> _GOAL OF THE EXERCISE_
The line containing "This screenshot has width=2243, height=1252." and every line after it, through the end of the records below: repeat them exactly, nothing more.

> _PROVIDED DATA_
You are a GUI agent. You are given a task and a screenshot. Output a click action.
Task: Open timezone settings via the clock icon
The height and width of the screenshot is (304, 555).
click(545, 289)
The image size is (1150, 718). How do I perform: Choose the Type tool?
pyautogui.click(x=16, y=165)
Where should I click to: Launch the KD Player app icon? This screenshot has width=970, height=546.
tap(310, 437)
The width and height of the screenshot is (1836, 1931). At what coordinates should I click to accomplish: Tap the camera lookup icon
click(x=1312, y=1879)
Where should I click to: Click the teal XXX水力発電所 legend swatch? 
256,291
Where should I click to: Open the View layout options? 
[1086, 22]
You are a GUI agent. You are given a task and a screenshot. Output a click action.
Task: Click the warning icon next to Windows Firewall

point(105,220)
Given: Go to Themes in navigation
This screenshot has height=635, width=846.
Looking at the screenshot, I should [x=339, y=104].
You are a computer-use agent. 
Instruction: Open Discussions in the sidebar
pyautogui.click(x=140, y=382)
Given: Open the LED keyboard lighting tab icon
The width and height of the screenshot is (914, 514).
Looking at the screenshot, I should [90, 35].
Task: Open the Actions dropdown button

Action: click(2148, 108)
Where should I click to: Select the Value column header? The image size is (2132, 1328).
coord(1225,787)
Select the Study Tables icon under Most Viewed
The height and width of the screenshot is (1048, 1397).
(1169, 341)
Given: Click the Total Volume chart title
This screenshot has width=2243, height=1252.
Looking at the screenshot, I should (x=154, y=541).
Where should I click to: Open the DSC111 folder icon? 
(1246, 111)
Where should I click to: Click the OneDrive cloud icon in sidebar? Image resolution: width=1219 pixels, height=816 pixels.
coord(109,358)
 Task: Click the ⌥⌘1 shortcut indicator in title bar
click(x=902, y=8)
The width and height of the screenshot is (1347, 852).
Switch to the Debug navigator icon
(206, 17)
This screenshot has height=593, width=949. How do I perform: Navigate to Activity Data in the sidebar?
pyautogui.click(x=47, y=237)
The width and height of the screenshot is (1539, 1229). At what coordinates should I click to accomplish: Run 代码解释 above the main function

> _WRITTEN RESPONSE_
This screenshot has width=2243, height=1252.
Looking at the screenshot, I should (x=154, y=541).
Where should I click to: Open the DSC111 folder icon? 
(1246, 111)
Where should I click to: Click the OneDrive cloud icon in sidebar? Image resolution: width=1219 pixels, height=816 pixels.
coord(109,358)
 Task: Click the ⌥⌘1 shortcut indicator in title bar
click(x=902, y=8)
The width and height of the screenshot is (1347, 852).
Switch to the Debug navigator icon
(206, 17)
This screenshot has height=593, width=949. How do I perform: Navigate to Activity Data in the sidebar?
pyautogui.click(x=47, y=237)
The width and height of the screenshot is (1539, 1229). At what coordinates should I click to accomplish: Run 代码解释 above the main function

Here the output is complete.